*** Opening Excerpted passage ***

Lola Piyahuaje, Vice President, political focal point for CONFENIAE, and member of the Facility Board of Directors, emphasized that building capacity is the foundation of long-term wellbeing and opportunities for communities: “The Facility facilitates [connections, flows of resources, and communication between territories, peoples, and nationalities]. We, the people, need to train our professionals; we want to bring together other leaders who can take that information to their territories. [The Facility] will allow us to facilitate that process, provide technical assistance and training to those partners who are qualified and have the skills to take on these responsibilities, and receive technical support and funding for their projects.”
Jorge Pérez, President of AIDESEP, reinforced the importance of opportunities for youth and women: “There must be technical assistance [to achieve territorial goals]. Young people, men and women, have to be trained in [governance] so that these skills can also be used in other initiatives.”
Political activities, like territorial border surveillance and using GPS technology to zone and georeference territories, allow communities to control, protect, and recover their lands. Cultural governance is strengthened through intergenerational exchanges, especially between youth and elders, to value revive, and preserve traditional knowledge. Together, communities are recording knowledge for future generations on ancestral territories, medicinal plant use, biodiversity, and native plant seed collection and exchanges with other communities. Economic governance capacity is aimed at strengthening food security and livelihoods, such as coconut cultivation in the Panamanian Caribbean and marketing strategies to increase value captured by communities for coffee and cacao in the Peruvian Amazon. Community-based tourism and ecotourism opportunities are being discussed and advanced in the Ecuadorian Amazon.

*** Closing Excerpted passage ***
*** Opening Excerpted data ***

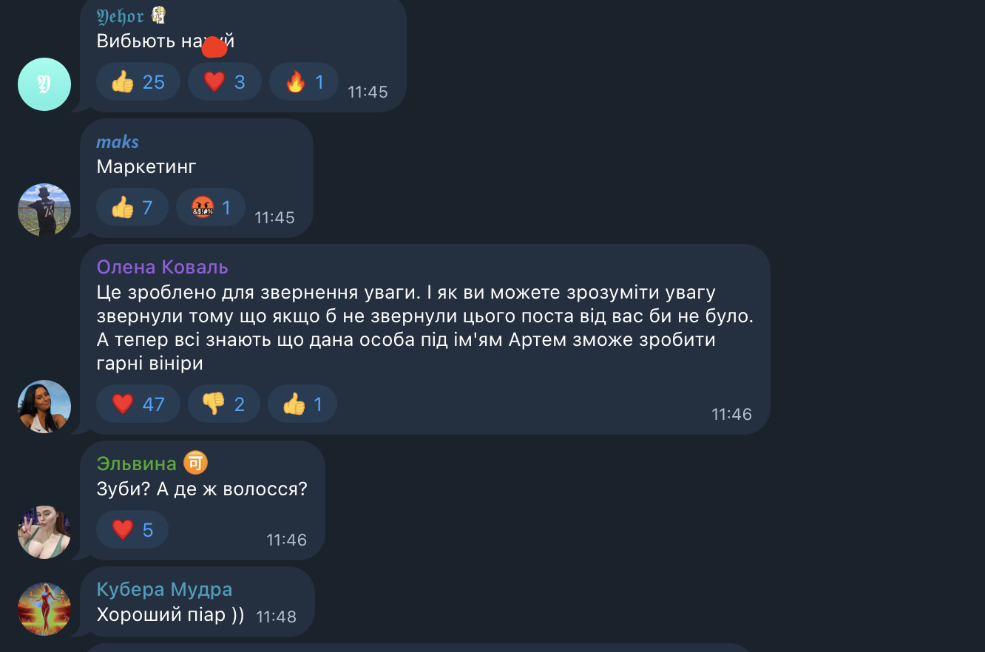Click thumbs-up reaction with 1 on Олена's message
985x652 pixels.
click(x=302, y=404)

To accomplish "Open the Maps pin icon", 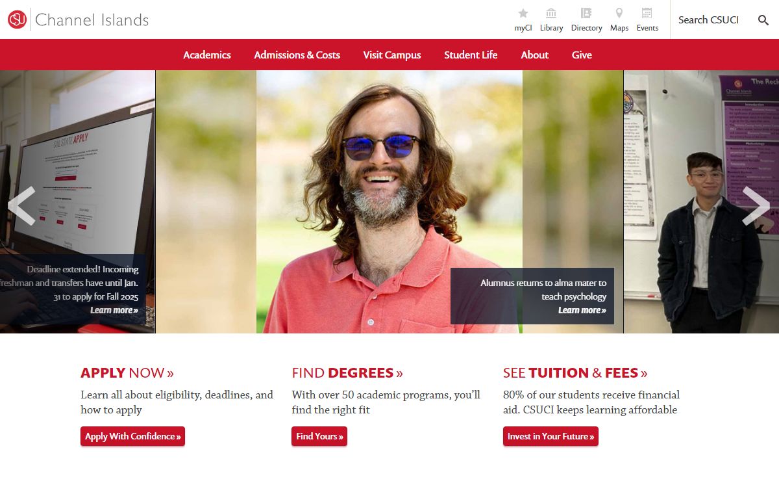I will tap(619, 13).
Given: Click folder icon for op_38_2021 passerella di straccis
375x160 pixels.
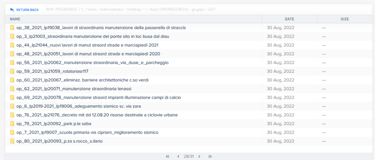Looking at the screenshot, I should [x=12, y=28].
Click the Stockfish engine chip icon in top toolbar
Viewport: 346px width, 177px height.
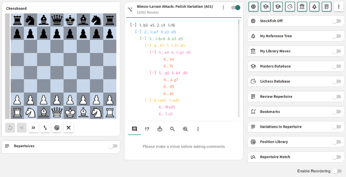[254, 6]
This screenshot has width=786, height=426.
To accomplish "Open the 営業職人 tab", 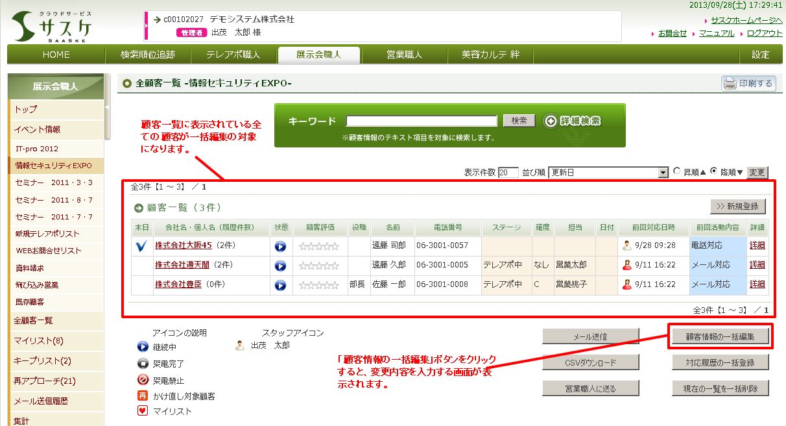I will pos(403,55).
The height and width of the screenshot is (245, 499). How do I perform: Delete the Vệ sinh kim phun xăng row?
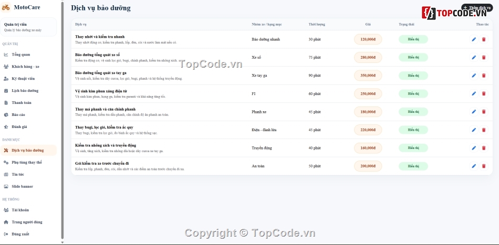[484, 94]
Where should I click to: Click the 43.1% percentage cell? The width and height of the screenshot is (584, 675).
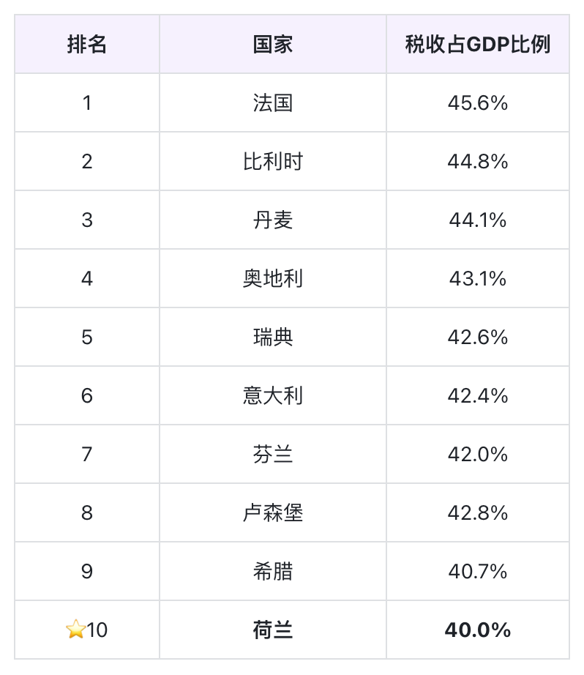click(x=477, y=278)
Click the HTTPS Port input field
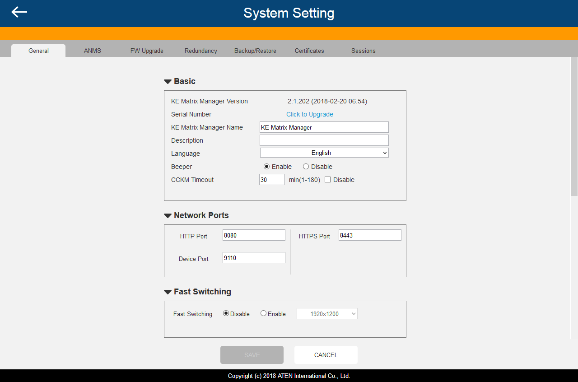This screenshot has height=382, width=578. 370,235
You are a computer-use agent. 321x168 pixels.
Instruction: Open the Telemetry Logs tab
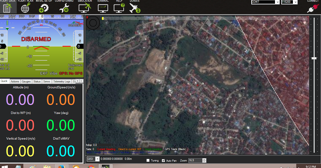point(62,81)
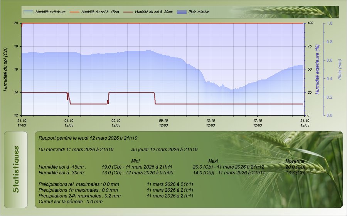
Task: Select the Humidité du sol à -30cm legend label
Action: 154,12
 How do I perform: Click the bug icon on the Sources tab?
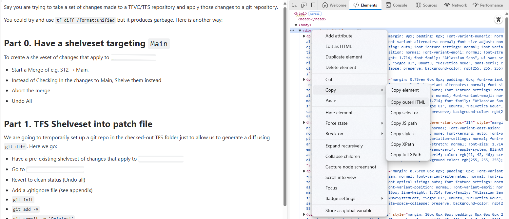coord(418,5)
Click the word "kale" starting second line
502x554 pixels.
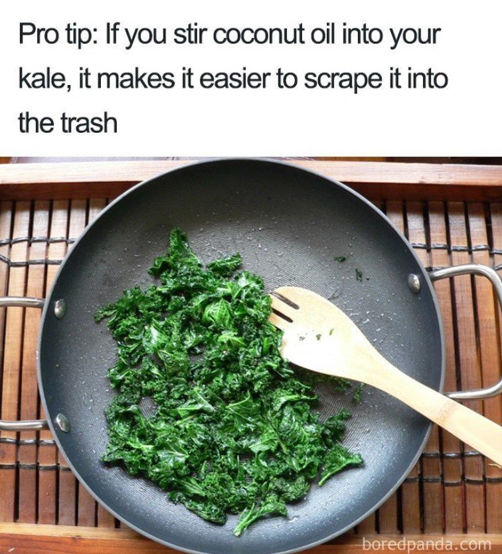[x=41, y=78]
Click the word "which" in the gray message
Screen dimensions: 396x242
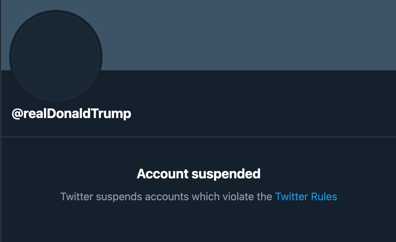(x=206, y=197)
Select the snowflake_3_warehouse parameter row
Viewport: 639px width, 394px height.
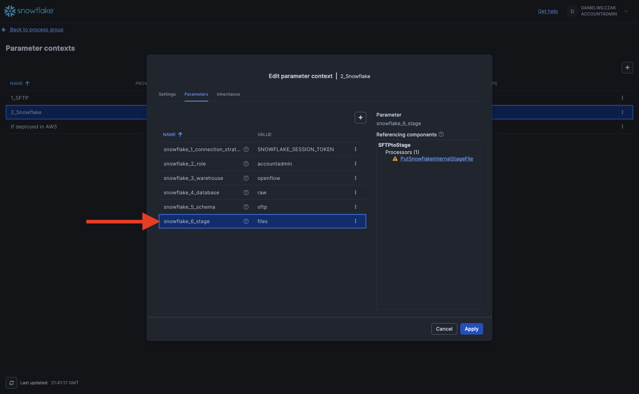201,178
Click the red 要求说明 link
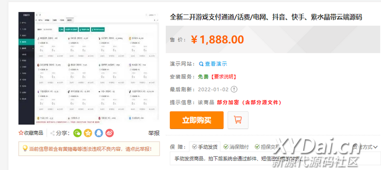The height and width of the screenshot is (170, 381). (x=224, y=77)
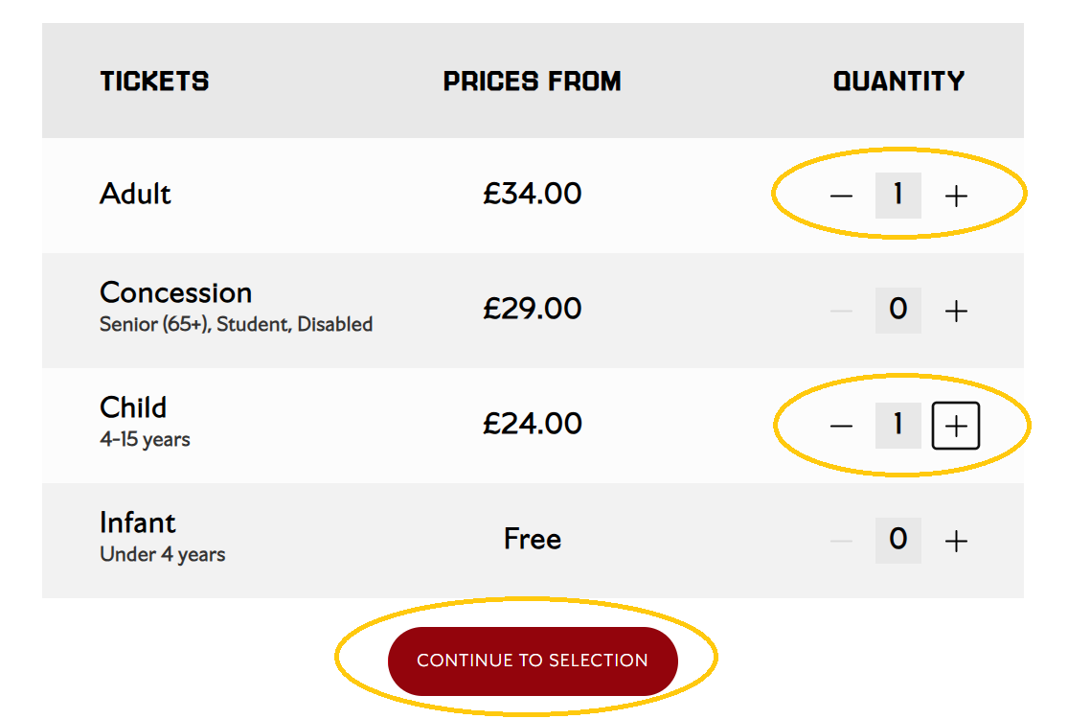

*** Closing Excerpted data ***

◆ What you need to do
Transcribe the whole passage on Indigenous community capacity building and governance word for word. The lines shown above were taken from a different source than the text.

◆ Answer space
Lola Piyahuaje, Vice President, political focal point for CONFENIAE, and member of the Facility Board of Directors, emphasized that building capacity is the foundation of long-term wellbeing and opportunities for communities: “The Facility facilitates [connections, flows of resources, and communication between territories, peoples, and nationalities]. We, the people, need to train our professionals; we want to bring together other leaders who can take that information to their territories. [The Facility] will allow us to facilitate that process, provide technical assistance and training to those partners who are qualified and have the skills to take on these responsibilities, and receive technical support and funding for their projects.”
Jorge Pérez, President of AIDESEP, reinforced the importance of opportunities for youth and women: “There must be technical assistance [to achieve territorial goals]. Young people, men and women, have to be trained in [governance] so that these skills can also be used in other initiatives.”
Political activities, like territorial border surveillance and using GPS technology to zone and georeference territories, allow communities to control, protect, and recover their lands. Cultural governance is strengthened through intergenerational exchanges, especially between youth and elders, to value revive, and preserve traditional knowledge. Together, communities are recording knowledge for future generations on ancestral territories, medicinal plant use, biodiversity, and native plant seed collection and exchanges with other communities. Economic governance capacity is aimed at strengthening food security and livelihoods, such as coconut cultivation in the Panamanian Caribbean and marketing strategies to increase value captured by communities for coffee and cacao in the Peruvian Amazon. Community-based tourism and ecotourism opportunities are being discussed and advanced in the Ecuadorian Amazon.